(Collected data)

########################################

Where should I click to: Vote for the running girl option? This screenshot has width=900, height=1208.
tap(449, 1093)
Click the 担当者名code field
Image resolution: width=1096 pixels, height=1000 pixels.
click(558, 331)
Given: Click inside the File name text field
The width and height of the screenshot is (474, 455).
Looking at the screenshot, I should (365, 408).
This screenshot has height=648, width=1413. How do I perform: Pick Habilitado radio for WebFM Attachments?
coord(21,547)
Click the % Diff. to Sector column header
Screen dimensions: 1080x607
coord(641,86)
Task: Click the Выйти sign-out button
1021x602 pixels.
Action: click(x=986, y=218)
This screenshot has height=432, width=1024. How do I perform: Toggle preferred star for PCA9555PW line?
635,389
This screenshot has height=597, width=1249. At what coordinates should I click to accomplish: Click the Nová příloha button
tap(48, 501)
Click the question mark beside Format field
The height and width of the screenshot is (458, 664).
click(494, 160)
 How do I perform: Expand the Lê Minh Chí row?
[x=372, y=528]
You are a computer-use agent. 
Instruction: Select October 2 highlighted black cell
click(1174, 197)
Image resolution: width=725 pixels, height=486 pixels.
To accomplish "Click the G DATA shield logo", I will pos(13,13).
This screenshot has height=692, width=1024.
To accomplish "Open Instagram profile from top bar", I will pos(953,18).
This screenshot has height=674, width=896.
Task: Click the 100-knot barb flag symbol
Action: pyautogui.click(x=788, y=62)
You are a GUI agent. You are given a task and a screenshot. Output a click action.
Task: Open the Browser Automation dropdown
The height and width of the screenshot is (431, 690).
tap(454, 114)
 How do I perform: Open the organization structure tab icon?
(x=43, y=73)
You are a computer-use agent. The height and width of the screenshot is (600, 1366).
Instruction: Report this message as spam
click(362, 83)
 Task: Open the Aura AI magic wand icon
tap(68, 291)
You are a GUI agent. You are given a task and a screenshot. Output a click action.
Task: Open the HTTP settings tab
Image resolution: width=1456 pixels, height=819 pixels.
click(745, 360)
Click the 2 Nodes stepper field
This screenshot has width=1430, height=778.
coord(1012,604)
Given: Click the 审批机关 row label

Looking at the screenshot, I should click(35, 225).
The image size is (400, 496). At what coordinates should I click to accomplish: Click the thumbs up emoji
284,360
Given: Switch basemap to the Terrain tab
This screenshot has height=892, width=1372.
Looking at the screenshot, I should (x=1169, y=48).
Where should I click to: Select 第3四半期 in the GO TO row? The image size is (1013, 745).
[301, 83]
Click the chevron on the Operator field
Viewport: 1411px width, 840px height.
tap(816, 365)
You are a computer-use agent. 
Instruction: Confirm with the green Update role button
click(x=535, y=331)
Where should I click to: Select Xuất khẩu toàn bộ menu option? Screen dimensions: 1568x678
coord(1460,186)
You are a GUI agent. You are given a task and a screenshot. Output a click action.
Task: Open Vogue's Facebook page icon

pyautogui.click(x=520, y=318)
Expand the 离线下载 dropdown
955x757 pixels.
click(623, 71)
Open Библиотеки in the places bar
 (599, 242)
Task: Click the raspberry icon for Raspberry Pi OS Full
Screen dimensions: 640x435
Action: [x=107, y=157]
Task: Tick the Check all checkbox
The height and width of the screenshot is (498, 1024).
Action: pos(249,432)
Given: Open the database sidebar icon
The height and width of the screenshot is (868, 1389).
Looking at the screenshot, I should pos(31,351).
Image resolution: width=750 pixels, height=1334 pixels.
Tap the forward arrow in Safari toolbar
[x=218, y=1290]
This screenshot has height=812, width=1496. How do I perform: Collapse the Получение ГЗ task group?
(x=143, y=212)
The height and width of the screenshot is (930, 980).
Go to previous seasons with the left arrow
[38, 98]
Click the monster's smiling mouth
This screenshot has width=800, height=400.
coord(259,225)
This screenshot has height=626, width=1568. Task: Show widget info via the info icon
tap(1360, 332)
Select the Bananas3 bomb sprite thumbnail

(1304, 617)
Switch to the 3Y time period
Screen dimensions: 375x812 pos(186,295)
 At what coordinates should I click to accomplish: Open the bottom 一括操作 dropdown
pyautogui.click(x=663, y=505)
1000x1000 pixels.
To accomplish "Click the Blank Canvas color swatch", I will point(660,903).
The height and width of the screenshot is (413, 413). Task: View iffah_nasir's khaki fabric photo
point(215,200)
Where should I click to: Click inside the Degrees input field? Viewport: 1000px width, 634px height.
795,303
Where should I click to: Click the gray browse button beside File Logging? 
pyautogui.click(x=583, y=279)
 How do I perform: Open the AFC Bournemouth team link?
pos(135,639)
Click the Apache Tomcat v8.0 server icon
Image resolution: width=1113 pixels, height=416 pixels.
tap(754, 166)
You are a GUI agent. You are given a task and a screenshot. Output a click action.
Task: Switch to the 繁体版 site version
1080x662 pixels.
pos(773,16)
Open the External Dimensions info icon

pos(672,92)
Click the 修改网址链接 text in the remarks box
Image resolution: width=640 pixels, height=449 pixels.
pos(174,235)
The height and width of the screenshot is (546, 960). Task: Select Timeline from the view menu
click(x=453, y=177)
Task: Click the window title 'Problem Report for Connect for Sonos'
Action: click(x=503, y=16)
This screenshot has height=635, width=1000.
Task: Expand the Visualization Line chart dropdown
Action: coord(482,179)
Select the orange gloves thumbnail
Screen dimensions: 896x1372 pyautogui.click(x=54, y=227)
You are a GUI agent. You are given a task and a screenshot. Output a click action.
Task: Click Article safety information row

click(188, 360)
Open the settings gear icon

########################################

# REQUIRED WORK:
Reproduce, exactly as they stand in the data above, the lines from the one that holds "1021x602 pixels." to the one that holds "Task: Open the HTTP settings tab", inclusive.

# ANSWER SECTION:
1021x602 pixels.
Action: click(x=986, y=218)
This screenshot has height=432, width=1024. How do I perform: Toggle preferred star for PCA9555PW line?
635,389
This screenshot has height=597, width=1249. At what coordinates should I click to accomplish: Click the Nová příloha button
tap(48, 501)
Click the question mark beside Format field
The height and width of the screenshot is (458, 664).
click(494, 160)
 How do I perform: Expand the Lê Minh Chí row?
[x=372, y=528]
You are a computer-use agent. 
Instruction: Select October 2 highlighted black cell
click(1174, 197)
Image resolution: width=725 pixels, height=486 pixels.
To accomplish "Click the G DATA shield logo", I will pos(13,13).
This screenshot has height=692, width=1024.
To accomplish "Open Instagram profile from top bar", I will pos(953,18).
This screenshot has height=674, width=896.
Task: Click the 100-knot barb flag symbol
Action: pyautogui.click(x=788, y=62)
You are a GUI agent. You are given a task and a screenshot. Output a click action.
Task: Open the Browser Automation dropdown
The height and width of the screenshot is (431, 690).
tap(454, 114)
 How do I perform: Open the organization structure tab icon?
(x=43, y=73)
You are a computer-use agent. The height and width of the screenshot is (600, 1366).
Instruction: Report this message as spam
click(362, 83)
 Task: Open the Aura AI magic wand icon
tap(68, 291)
You are a GUI agent. You are given a task and a screenshot. Output a click action.
Task: Open the HTTP settings tab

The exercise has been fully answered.